Well, this sucks.
Roger Ebert died just hours ago of complications from a long fight with cancer.
I didn’t know Roger Ebert personally—though I did meet him once at a book signing less than a year before the cancer took his jaw—but I had a world of respect for him, and the number of lives he’s enriched is inestimable.
Over the next few days, the internet will be replete with obituaries written by fans who, like me, related to Ebert’s work the way we relate to the friends whose conversation we most enjoy. (I don’t know anyone who always agreed with him, but his reviews were always substantive and fun to wrestle with.) Before too many of those get written, though, I want to let you know why you should care:
Roger Ebert was probably one of the most widely engaged art critics ever. Part of that is an accident of history: His career spanned the mid-1960s to early 2013, the most populous half-century in human history. And at the same moment that traditional media were at their peak in terms of the percentage of that large population they could reach with a single, unified message, his newspaper columns and television shows were syndicated across the country (and around the world).
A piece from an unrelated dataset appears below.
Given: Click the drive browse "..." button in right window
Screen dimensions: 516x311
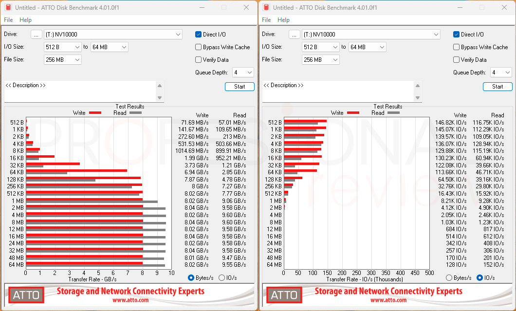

Ebert’s nearly peerless knowledge of cinema history and deep appreciation for its potential as an art form made him someone academics and film students read for fun when they put down Aristotle and Kael. Three generations of writers, directors, producers, actors and photographers—the people who shape our cultural values and teach us how to live and feel—have had their hearts and minds shaped by Roger Ebert.
Meanwhile, a contagious, indefatigable love for the experience of going to a movie and being transported into another world made Ebert someone that everyone outside of the academy and the arts turned to for advice. Ebert never stopped loving movies. He never lost his ability to get lost in the stories playing out on the screen in front of him.
Roger Ebert’s greatest accomplishment was not fifty years of separating wheat from chaff. No, his great legacy is that he rescued art from the prison of the arthouse. He defied the notion that entertainment needed to be diversion, or that we couldn’t get swept away by stories that also evoked deeper truths. For Ebert, a film’s ambition was not anathema to its ability to be damn fun to watch.
He knew as much about cinema as almost anyone else in history, but he didn’t need to flaunt it. His public and professional identities weren’t built around being someone who knows a lot about film, they were built around the fact that he knew how to enjoy film. That crucial difference is how he taught millions of friends—er, readers—to not be afraid of classics, to let themselves get lost in Casablanca and enjoy the mind-bending ride of 2001: A Space Odyssey. It’s why he championed breathtaking thrillers like Dark City. And that passion is what enabled him to write some of the most blisteringly funny eviscerations of crap-tastic movies ever written.
If you had to boil 50 years of Roger Ebert’s writing about film down to a single message, it is this: You don’t need to be afraid of things that matter. For all of life’s messiness, ambiguity and hard lessons, you can still enjoy it passionately.
In the morning, we’re all going to wake up in a world without Roger Ebert, and that’s a pretty damn good reason for us to all be a little sad for each other. Don’t worry, though, because he left us plenty of artists who we’d want to help us through the grief.
4 Responses
I’m personally fond of his spot-on review of one the most disturbingly absurd movies (in an inarticulate sort of way) of all time, Clifford: http://rogerebert.suntimes.com/apps/pbcs.dll/article?AID=/19940401/REVIEWS/404010301
I realize my comment appears to ignore the substantive content of this post. Just to be clear, I didn’t and I agree. We are worse off for his absence. Thanks for this post.
Susanna, thanks for sharing. He actually released a couple books collecting some of his most-loved angry reviews: http://amzn.to/XtQfvQ and http://amzn.to/ZiBs8u
One of my fondest memories from my childhood was watching Siskel & Ebert: At the Movies with my father.